Saturday, November 7, 2009

Breakfast and Supper Ideas


Since Drew works nights, we eat lunch as a family, and breakfast and supper are the kids and myself.  I send food with Drew to work every day.  I am trying to get it to be more meat based and easier to make.  


Rather then post these same meal options every week on my Meal Plan Mondays, I figured I'd just put them in one post and link to that every week.  And I'll add directly to this post as I get more options for either meal. Simplifies my life I think. :)  I'm also trying to simplify life by doing most of my baking once a month. Ok, I'm not currently 'trying'.  It's more like I'm 'hoping' to get there.  :)  

Breakfast is a big meal for us.  I try to make sure it contains as many eggs as possible.  I serve kefir with it every day.  None of us like it, but we are getting used to it more.  The kids drink about 1/4 cup and I drink about a cup.  I still add some milk to it so it's not so thick and strong. 


Breakfast: I have all the ingredients on hand, and so can choose when we wake up, depending on our schedule and desire.
Fried/scrambled eggs with bacon 
Egg sandwiches (toasted sourdough bread, mayo, eggs, sliced pickles, fried onions, cheese)

INSTRUCTION:
Carry on the breakfast and supper ideas post from the point where its last line ends. The records have nothing to do with the work here.

RECORDED DATA:
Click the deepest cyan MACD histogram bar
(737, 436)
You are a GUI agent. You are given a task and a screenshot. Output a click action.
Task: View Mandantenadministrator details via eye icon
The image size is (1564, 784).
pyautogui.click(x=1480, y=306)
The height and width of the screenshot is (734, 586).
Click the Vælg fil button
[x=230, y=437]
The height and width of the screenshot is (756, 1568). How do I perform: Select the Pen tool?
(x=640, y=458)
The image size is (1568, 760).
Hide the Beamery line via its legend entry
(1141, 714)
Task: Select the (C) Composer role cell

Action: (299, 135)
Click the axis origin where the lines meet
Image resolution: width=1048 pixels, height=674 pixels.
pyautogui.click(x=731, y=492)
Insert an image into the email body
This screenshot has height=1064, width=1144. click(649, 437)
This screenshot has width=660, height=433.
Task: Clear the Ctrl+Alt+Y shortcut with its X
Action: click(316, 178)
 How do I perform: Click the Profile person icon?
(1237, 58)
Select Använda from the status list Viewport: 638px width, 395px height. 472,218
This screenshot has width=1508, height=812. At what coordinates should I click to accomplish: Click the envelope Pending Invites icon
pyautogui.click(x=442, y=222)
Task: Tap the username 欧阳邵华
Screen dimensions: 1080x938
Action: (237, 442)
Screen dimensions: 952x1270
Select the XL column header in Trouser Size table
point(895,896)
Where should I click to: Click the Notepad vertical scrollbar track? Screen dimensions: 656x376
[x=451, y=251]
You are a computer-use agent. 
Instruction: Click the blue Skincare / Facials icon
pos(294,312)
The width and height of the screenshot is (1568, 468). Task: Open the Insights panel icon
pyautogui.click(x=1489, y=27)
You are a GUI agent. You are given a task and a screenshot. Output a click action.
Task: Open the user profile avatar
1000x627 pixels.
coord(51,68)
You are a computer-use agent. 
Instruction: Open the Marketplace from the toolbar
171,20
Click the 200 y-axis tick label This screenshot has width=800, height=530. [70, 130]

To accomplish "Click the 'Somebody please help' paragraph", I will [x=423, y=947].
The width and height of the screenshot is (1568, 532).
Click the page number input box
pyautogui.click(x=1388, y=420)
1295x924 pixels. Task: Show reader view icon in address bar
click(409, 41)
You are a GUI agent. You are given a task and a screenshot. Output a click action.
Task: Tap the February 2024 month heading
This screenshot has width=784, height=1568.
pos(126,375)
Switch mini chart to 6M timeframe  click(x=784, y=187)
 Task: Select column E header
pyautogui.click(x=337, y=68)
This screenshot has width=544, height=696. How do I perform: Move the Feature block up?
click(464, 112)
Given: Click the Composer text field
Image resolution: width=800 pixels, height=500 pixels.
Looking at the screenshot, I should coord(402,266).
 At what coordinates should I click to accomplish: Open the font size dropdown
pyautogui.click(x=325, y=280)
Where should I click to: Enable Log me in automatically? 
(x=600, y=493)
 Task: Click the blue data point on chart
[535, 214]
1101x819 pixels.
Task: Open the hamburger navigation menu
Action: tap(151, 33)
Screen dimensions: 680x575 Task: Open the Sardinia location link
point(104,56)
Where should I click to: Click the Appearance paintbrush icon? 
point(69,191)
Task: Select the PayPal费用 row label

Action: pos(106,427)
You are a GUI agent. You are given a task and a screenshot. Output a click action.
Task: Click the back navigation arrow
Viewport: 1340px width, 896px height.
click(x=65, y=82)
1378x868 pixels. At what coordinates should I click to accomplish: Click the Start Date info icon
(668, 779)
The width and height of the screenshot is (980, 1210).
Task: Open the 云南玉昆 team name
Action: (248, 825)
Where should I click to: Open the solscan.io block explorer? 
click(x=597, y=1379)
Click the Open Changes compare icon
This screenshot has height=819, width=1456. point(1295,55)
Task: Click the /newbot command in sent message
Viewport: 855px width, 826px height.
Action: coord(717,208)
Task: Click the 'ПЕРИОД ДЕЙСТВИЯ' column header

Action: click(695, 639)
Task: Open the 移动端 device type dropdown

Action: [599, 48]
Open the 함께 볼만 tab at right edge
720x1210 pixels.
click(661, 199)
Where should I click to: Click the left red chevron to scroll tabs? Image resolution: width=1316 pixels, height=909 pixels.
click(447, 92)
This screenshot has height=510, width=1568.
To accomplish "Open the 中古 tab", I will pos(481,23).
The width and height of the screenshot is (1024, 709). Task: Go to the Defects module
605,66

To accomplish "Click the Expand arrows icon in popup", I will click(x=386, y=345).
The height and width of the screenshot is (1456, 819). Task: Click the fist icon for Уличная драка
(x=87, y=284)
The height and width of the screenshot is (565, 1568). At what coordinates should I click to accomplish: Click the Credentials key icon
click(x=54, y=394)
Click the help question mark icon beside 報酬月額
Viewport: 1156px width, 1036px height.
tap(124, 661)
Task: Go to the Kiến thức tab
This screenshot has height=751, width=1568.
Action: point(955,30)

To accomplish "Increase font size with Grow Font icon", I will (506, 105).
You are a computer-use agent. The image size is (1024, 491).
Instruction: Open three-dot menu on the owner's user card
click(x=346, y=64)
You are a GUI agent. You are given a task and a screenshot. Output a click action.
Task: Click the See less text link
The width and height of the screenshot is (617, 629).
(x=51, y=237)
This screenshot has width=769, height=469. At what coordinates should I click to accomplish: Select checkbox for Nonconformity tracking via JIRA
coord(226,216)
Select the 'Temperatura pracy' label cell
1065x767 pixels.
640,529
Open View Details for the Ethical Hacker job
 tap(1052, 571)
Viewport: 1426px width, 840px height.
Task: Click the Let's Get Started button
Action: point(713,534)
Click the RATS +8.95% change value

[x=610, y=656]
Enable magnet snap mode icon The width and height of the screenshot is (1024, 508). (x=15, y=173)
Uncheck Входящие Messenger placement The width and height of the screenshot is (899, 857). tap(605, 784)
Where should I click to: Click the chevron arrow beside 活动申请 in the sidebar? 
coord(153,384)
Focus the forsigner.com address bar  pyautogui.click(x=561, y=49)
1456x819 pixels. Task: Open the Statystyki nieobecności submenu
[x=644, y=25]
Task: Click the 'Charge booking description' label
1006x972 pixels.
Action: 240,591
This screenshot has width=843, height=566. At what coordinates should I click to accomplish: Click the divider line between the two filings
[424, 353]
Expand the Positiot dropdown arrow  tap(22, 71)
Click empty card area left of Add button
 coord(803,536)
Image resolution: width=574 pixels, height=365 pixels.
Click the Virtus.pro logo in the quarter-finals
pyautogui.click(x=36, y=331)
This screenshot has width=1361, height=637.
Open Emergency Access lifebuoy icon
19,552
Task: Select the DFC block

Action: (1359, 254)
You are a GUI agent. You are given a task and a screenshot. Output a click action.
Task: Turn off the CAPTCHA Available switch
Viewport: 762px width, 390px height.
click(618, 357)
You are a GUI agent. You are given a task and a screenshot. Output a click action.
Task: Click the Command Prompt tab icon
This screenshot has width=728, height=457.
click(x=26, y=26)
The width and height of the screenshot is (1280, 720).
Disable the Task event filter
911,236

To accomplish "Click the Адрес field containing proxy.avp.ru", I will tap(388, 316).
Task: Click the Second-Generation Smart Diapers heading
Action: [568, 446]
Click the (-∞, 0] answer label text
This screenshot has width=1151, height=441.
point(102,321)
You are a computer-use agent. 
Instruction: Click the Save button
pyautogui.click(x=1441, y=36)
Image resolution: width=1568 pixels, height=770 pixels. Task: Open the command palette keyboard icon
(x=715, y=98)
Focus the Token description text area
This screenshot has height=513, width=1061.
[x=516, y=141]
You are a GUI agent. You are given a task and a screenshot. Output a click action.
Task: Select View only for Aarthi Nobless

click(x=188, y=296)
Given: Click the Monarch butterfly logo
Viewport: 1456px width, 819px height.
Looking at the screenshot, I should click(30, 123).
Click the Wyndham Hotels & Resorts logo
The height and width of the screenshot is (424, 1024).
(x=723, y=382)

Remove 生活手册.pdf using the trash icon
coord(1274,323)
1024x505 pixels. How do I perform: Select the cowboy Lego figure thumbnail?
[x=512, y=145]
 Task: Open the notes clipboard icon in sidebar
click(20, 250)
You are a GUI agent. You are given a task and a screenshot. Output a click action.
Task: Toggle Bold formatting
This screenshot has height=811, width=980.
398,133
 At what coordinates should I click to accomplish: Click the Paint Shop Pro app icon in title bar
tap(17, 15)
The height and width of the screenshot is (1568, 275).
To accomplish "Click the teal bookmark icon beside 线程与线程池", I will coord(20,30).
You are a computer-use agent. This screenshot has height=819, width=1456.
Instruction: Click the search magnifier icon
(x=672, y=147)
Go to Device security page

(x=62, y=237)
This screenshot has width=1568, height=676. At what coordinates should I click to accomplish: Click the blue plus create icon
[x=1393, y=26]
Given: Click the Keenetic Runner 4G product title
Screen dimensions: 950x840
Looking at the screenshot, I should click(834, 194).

EXERCISE RESPONSE:
Eggs and hash browns,
sourdough waffles (2nd waffle recipe is my favorite),
Crepes made with sprouted flour

Supper: 

Dips:
nut butters,
strained yogurt that has been seasoned,
melted cheese spreads,
egg salad,
chicken salad,
yummy white sauce
tuna salad

Monday: Granola with raw milk
Tuesday:  Crackers, cheese, milk and dip
Wednesday: Yogurt and flavored crispy nuts
Friday:  Toasted Sourdough Bread with PB and honey or one of the dips
Saturday: Cheese Quesadillas with fermented salsa and sour cream
Sunday: Tacos with fermented black beans, sour cream and salsa

4 comments:

  1. Hi Sarah. I'd love to know how you ferment black beans! I've never heard of that. Also, do you make your own salsa and mayo?

    I tried several recipes for mayo, finally gave up, and ordered Wilderness Family Naturals mayo. It's so good, but pricey. I'd love to find a less expensive alternative that we like.

    I love the fermented salsa from Sarah's Musings (I think she calls it pico de gallo), but the fermentation didn't work for me, and I've been afraid to try it again. I wasted a lot of good ingredients.

    I'm full of questions, but just one more for now :) Do you make your own nut butters? I've been buying organic peanut butter, but I would like to branch out into others.

    Thanks!!!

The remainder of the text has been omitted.